Stored data =>
==================================================
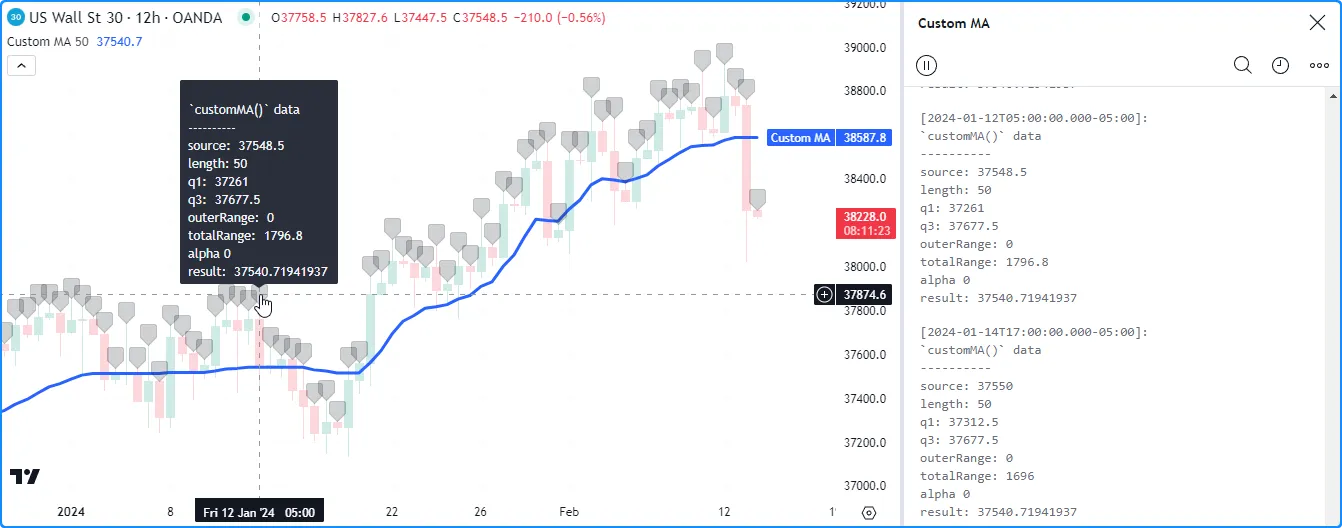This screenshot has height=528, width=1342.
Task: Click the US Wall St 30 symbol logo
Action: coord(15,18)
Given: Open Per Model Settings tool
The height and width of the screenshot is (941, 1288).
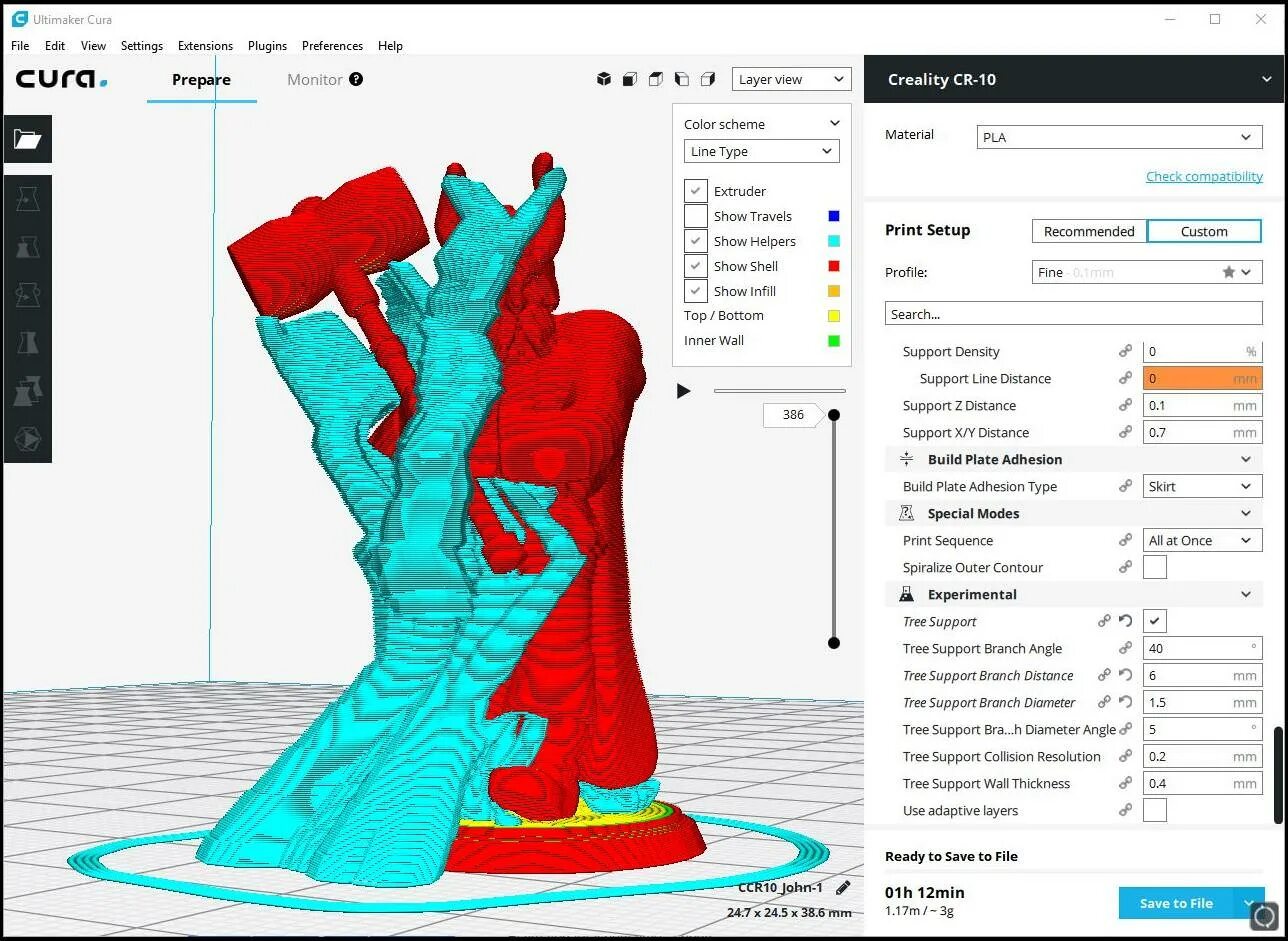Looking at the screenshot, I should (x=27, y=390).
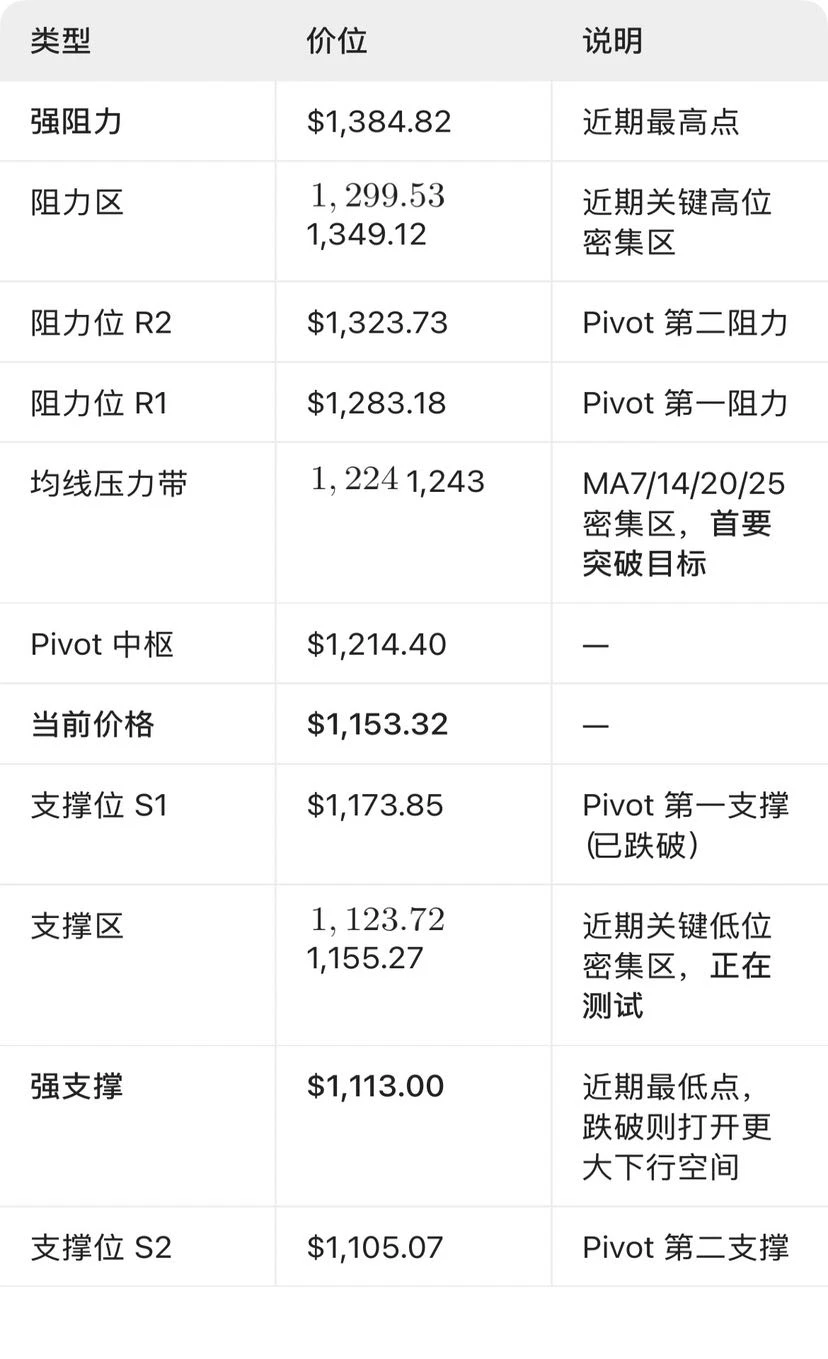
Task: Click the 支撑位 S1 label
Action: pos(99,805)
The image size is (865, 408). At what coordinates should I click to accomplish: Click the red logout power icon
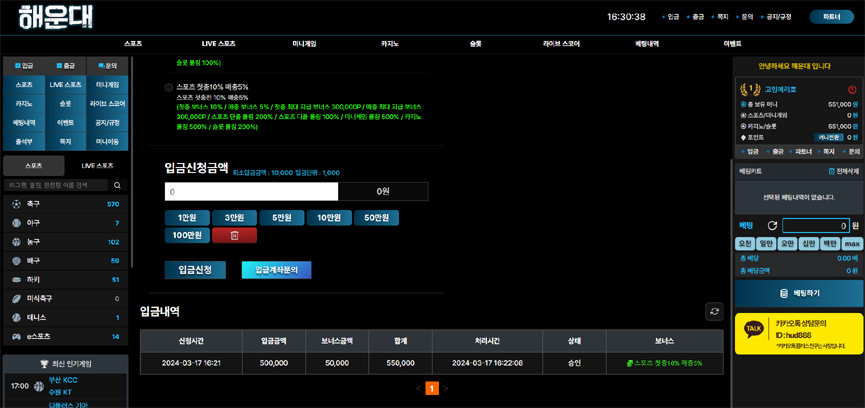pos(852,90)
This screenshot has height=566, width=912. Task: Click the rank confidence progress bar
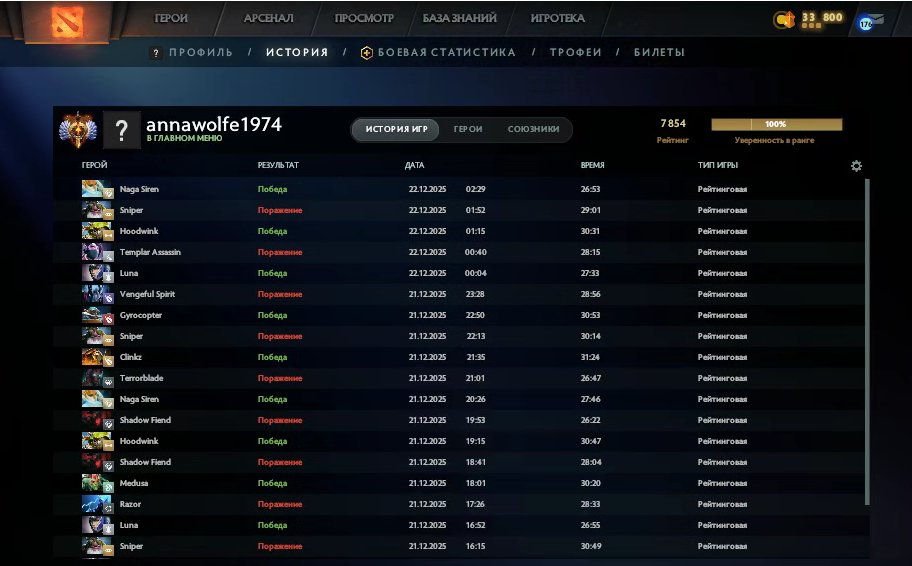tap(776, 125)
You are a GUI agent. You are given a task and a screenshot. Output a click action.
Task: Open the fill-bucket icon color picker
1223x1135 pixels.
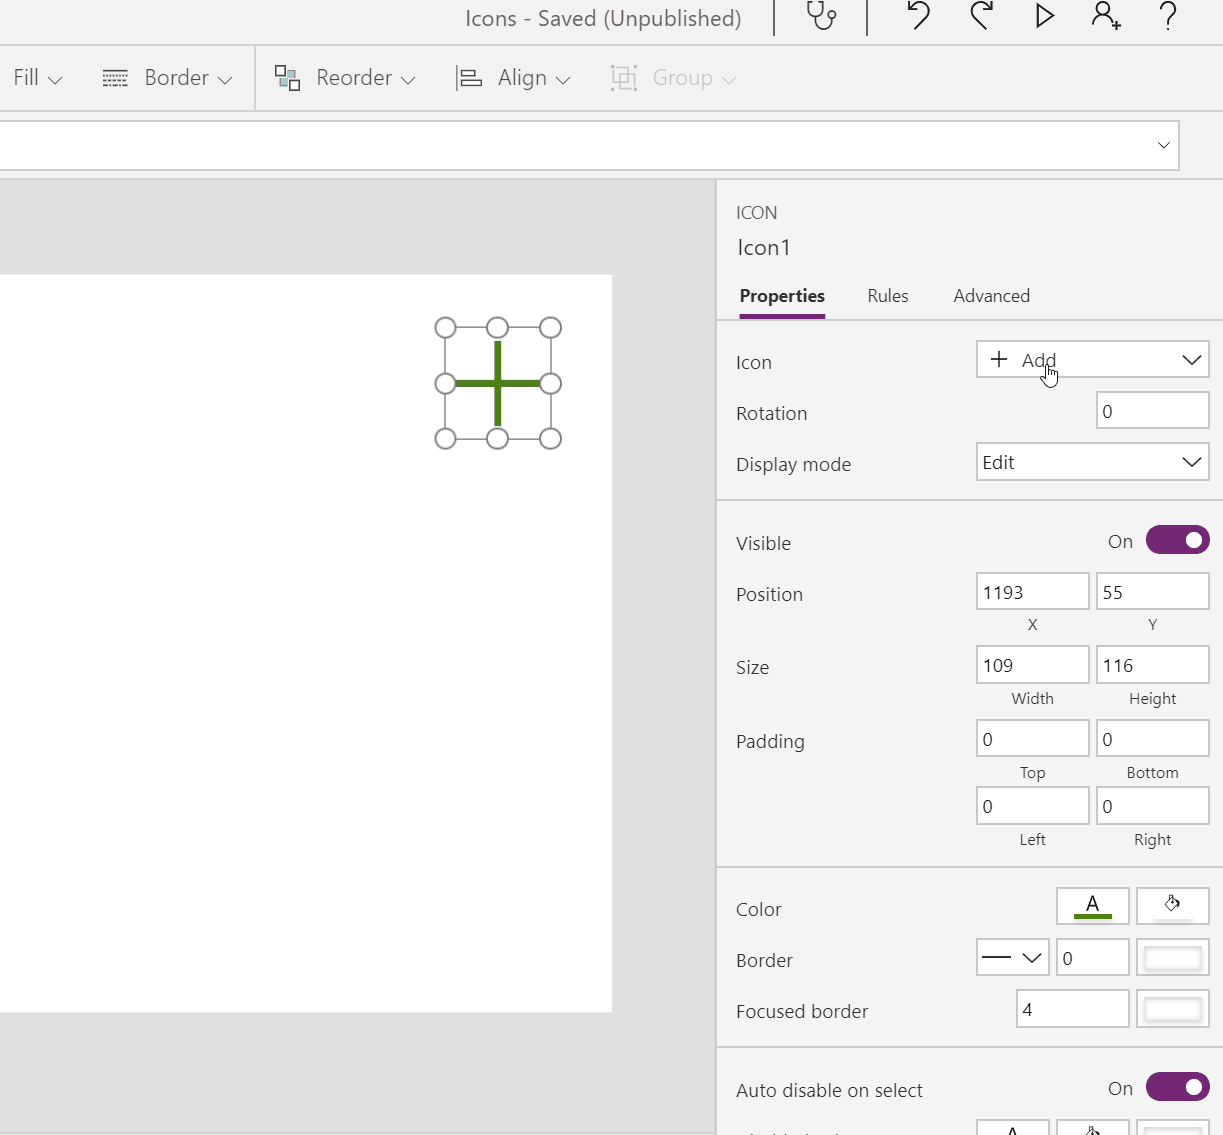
==================================================
WHAT TO WORK ON => What is needed is an exact copy of the lines above from the one with "Given: Open Per Model Settings tool" to the one with "You are a GUI", both ends kept, and nothing more; please leave the pictures out.

FINISHED TASK =>
Given: Open Per Model Settings tool
The height and width of the screenshot is (941, 1288).
Looking at the screenshot, I should (x=27, y=390).
Task: Click the 支撑位 S1 label
Action: pos(99,805)
The image size is (865, 408). At what coordinates should I click to accomplish: Click the red logout power icon
pos(852,90)
This screenshot has height=566, width=912. Task: Click the rank confidence progress bar
tap(776, 125)
You are a GUI agent. You are given a task and a screenshot. Output a click action.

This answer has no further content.